### [What the task asks]
Here are the records. Write out exactly the lines between the one holding "Image resolution: width=1470, height=1324." and the one holding "DURABILITÉ (910, 41)", inclusive.

### [Records from a collection]
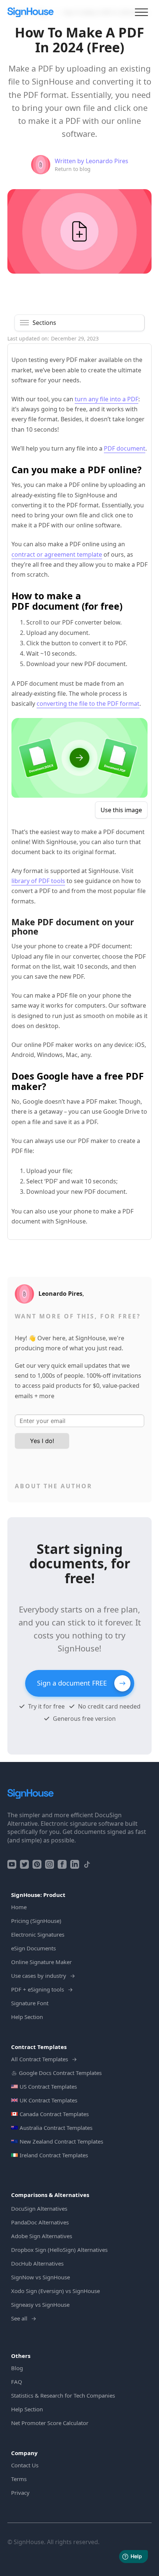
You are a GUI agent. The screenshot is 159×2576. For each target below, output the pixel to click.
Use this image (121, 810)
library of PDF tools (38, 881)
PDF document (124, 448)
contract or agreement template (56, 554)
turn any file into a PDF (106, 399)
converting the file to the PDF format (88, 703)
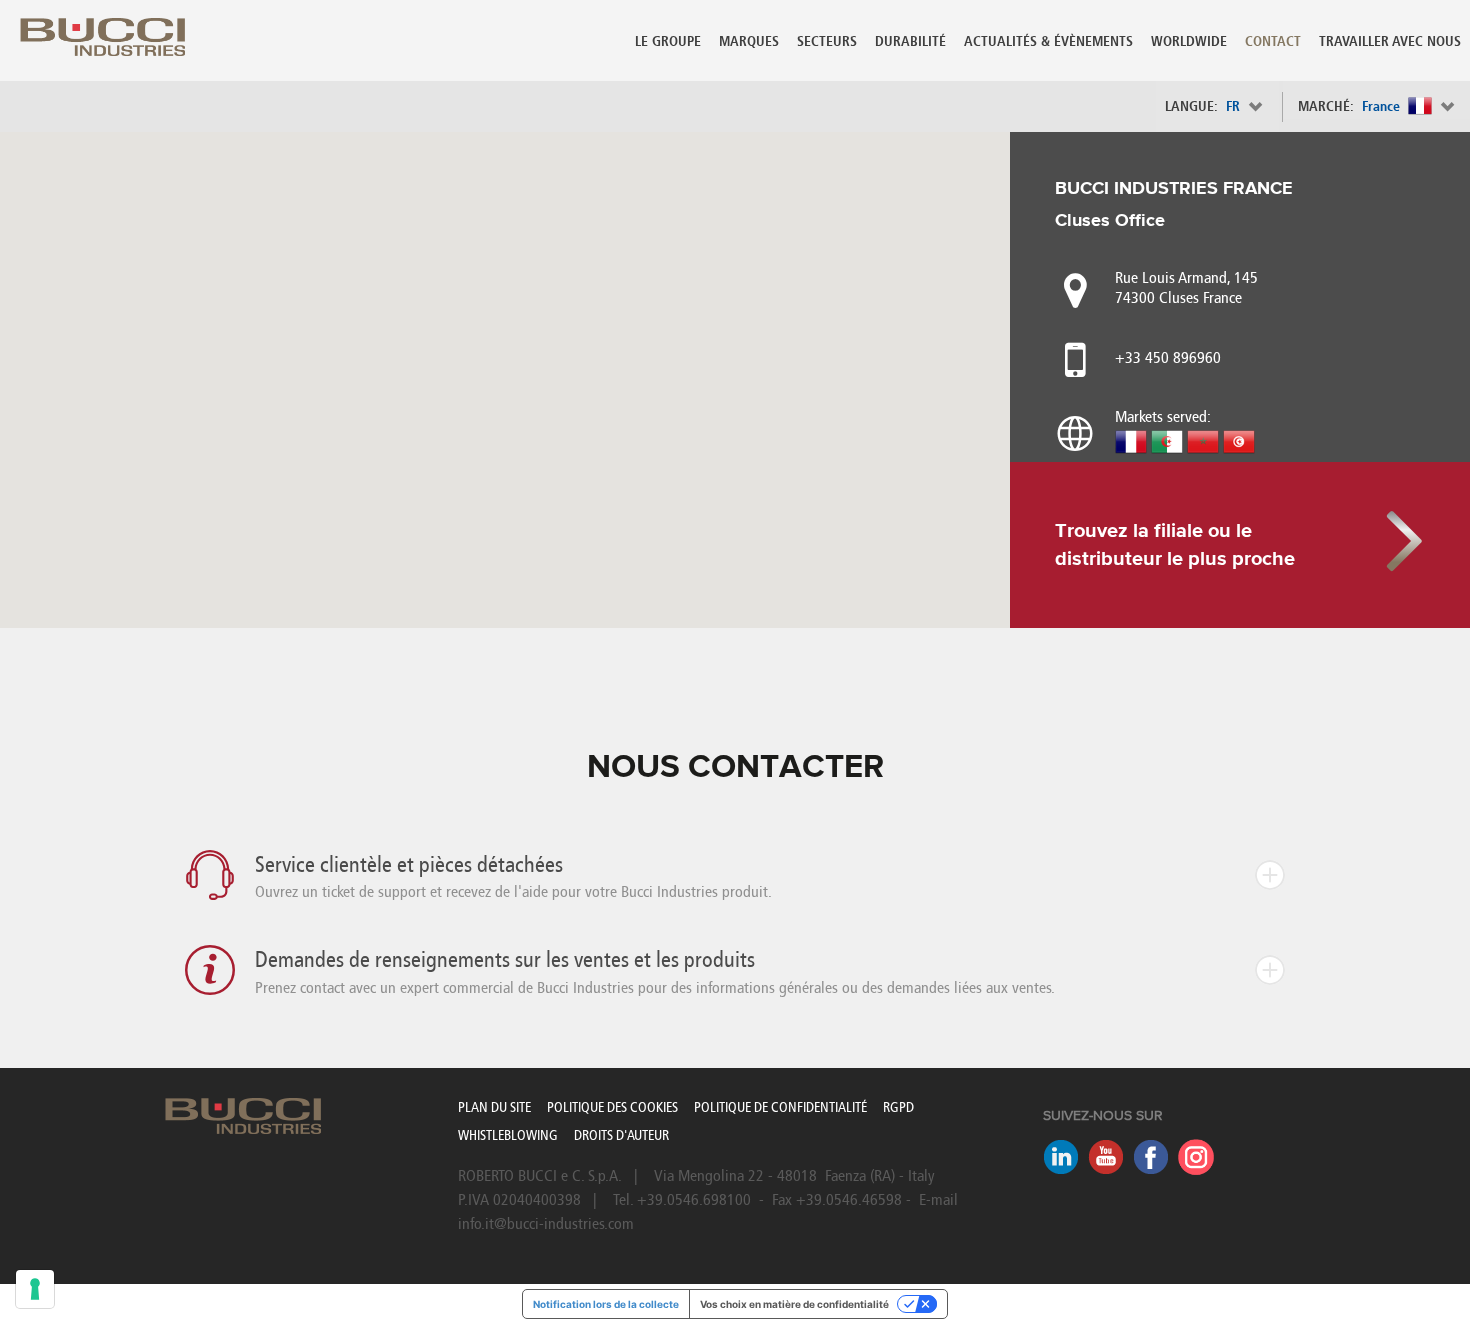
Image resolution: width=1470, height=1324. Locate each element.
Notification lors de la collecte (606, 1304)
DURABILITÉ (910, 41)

---

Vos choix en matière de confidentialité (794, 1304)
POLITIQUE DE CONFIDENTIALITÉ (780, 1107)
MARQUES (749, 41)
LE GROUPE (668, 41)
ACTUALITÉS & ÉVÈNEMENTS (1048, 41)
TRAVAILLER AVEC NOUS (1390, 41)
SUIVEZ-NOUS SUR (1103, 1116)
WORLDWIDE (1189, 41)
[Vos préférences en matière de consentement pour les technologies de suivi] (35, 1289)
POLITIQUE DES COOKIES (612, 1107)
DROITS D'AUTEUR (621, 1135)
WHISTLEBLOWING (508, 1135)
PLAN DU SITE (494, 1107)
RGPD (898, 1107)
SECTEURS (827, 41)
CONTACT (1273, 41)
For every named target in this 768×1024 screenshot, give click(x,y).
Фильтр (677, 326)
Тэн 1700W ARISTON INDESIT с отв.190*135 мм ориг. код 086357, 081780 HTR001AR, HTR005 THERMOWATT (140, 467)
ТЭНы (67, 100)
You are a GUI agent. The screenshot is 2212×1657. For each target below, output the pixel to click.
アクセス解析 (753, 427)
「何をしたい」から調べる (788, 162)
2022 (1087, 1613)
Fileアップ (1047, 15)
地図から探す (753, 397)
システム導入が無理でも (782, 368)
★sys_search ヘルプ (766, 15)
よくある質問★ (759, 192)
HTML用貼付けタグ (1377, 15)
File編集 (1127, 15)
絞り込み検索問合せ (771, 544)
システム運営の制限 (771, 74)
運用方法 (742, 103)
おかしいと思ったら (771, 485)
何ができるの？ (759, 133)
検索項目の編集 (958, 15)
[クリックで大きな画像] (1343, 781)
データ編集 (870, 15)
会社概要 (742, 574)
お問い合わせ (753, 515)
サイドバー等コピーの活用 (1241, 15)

### [Solution to the exercise]
Image resolution: width=1470, height=1324. Locate each element.
Notification lors de la collecte (606, 1304)
DURABILITÉ (910, 41)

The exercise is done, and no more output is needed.